AC has different fares, with different change fees.
http://www.aircanada.com/en/news/oneway/index.html
Airlines want to use a fare sale to attract new bookings. Give some of the blame to the passengers who used the change fee "loophole" to rebook at a lower fare for the increased change fees.
A compromise might be to have a lower change fee with the customer paying any fare increase but getting no credit if the fare went down. This would make logical sense
but I doubt it could be sold to the public as being fair.
Delta's Domestic General Rules Tariff (domestic contract of carriage agreement) is a 58-page document. And it doesn't say anything about the $150 change fee, only that Delta may charge "an administrative service fee" (change fee).

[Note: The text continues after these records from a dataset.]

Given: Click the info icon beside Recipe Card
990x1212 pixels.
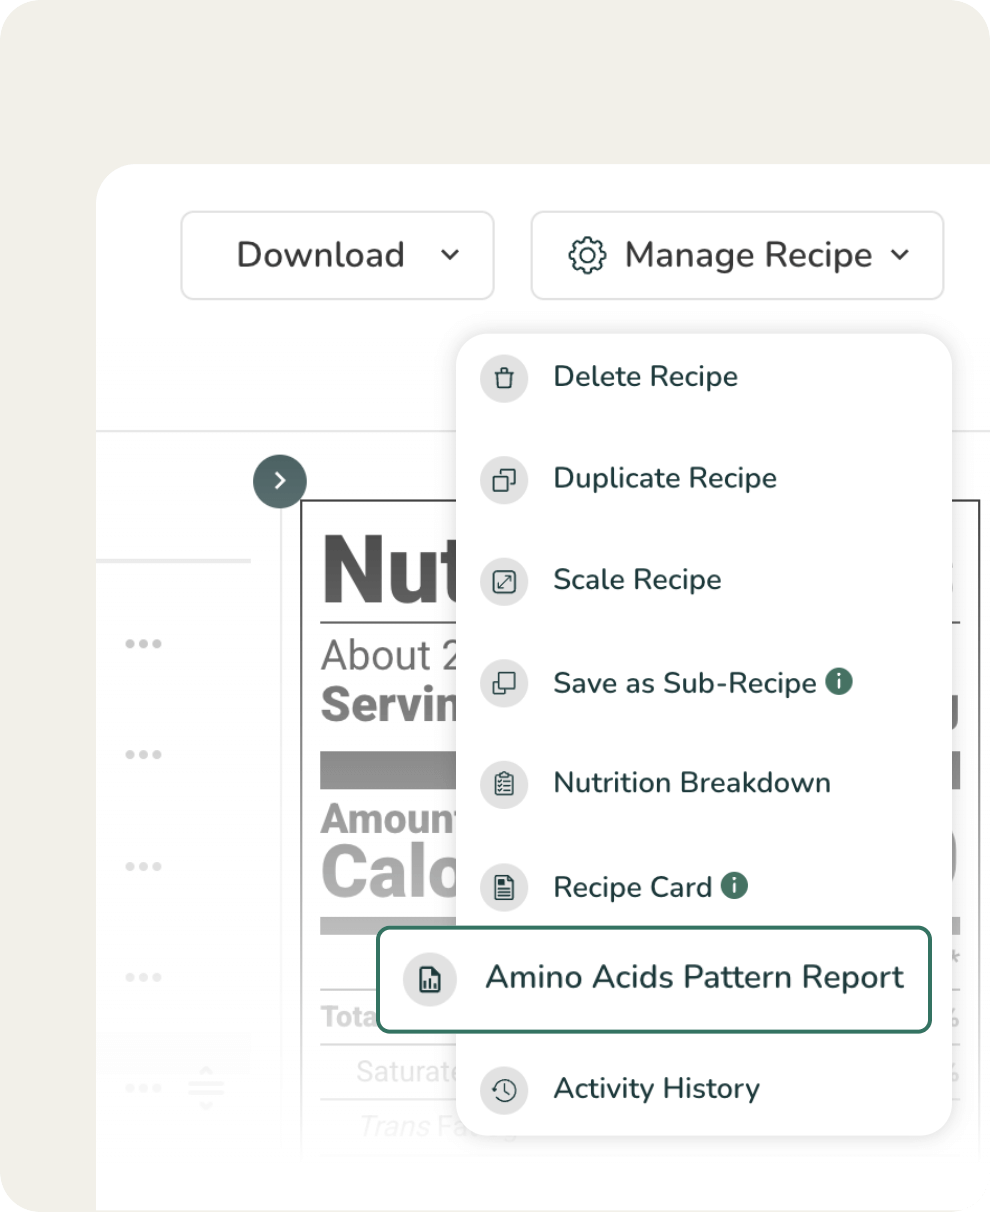Looking at the screenshot, I should click(734, 885).
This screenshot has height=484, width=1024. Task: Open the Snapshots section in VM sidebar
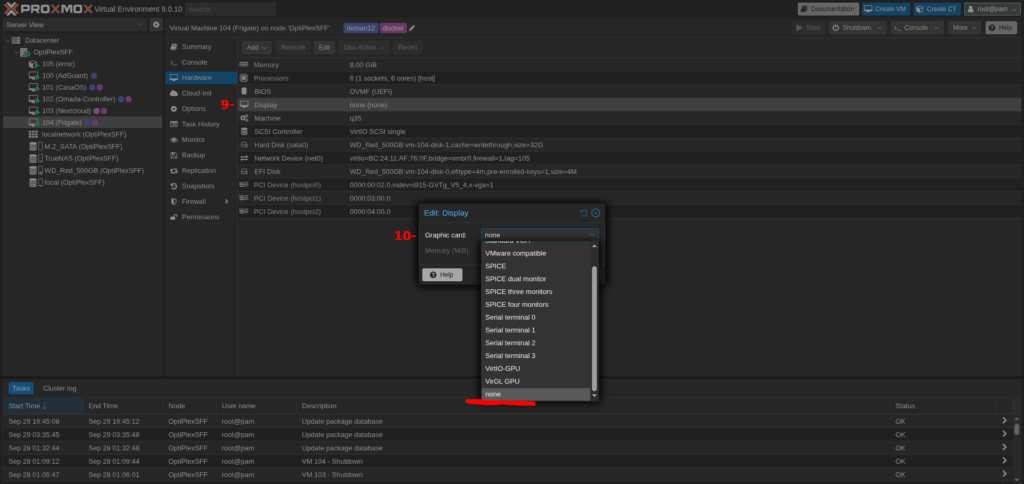(197, 186)
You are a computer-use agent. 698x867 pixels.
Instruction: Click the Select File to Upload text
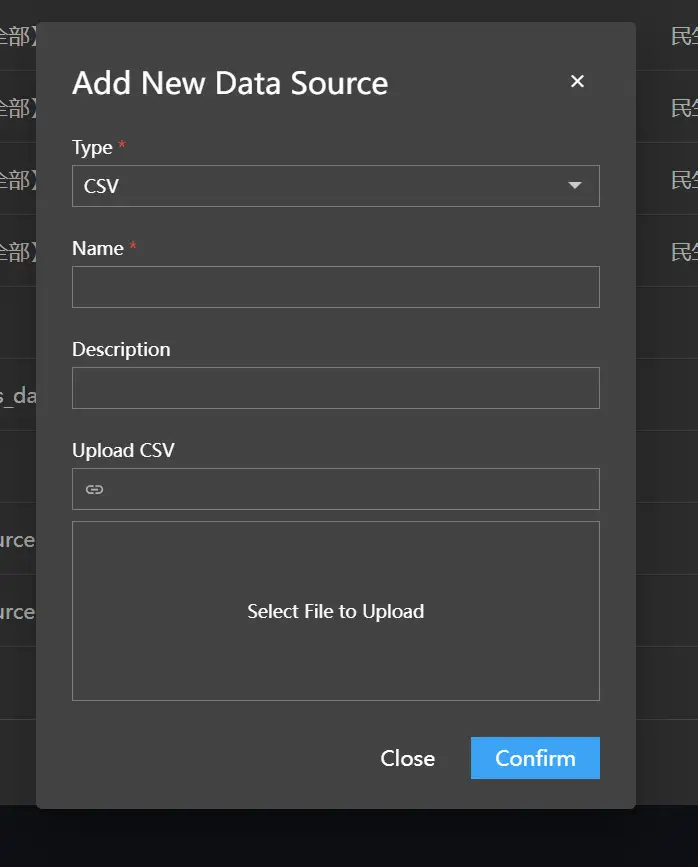pyautogui.click(x=335, y=611)
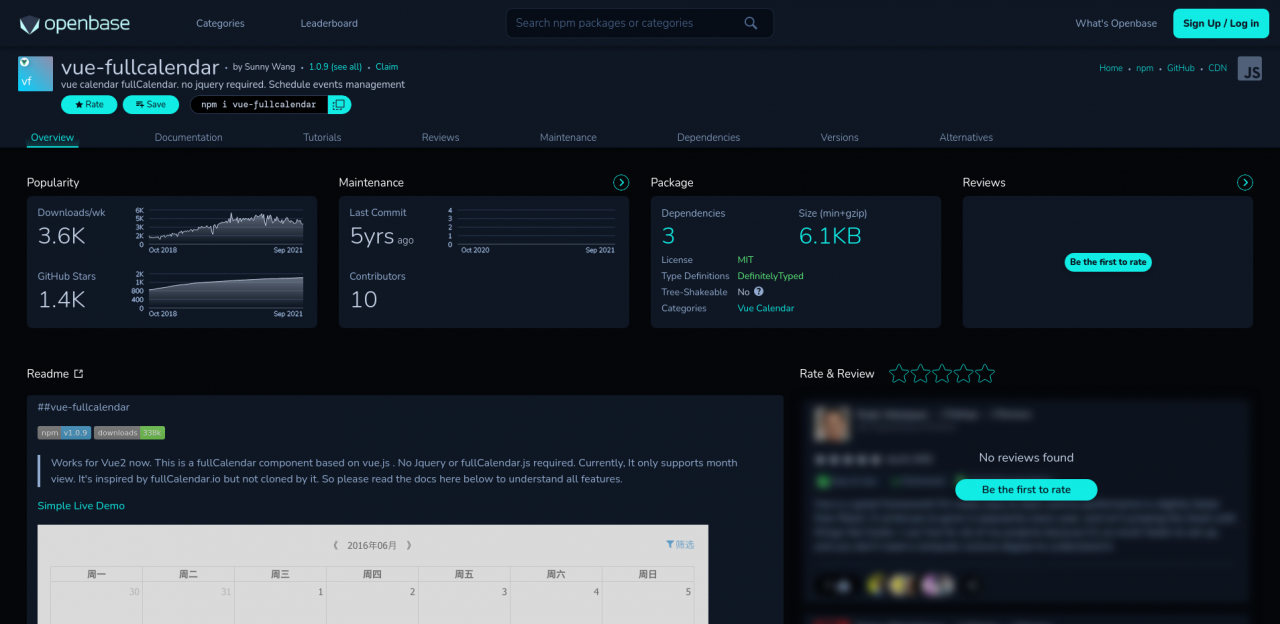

The actual fee is in the fare rules, not in the Domestic General Rules Tariff.
Telling people that they need to be aware that they are bound by the contract of carriage is good advice. But that doesn't mean that every customer needs to read the document every time they buy a ticket.
The change fee has been going up over the years.
The legacy carriers are betting that most customers will not be concerned about the possibility of having to change the tickets at a later date.
The legacy carriers hope to benefit from the customers' illnesses, family emergencies, problems at their destination, employment pressures, and other unforeseeable events that will force their passengers to reschedule flights. It's now usually $150 per ticket plus and the fare difference. That's $600 down the drain for a family of four (and that's before accounting for any fare difference).
Yes. It makes sense that cheap tickets are tied to a commitment. A reasonable fee (such as the $50 that airlines used to charge), no refunds (except in the case of death), and completion of travel one year from original ticket purchase seem like a fair commitment to me.
Hoping to profit greatly from the misfortunes of customers is a hostile business practice.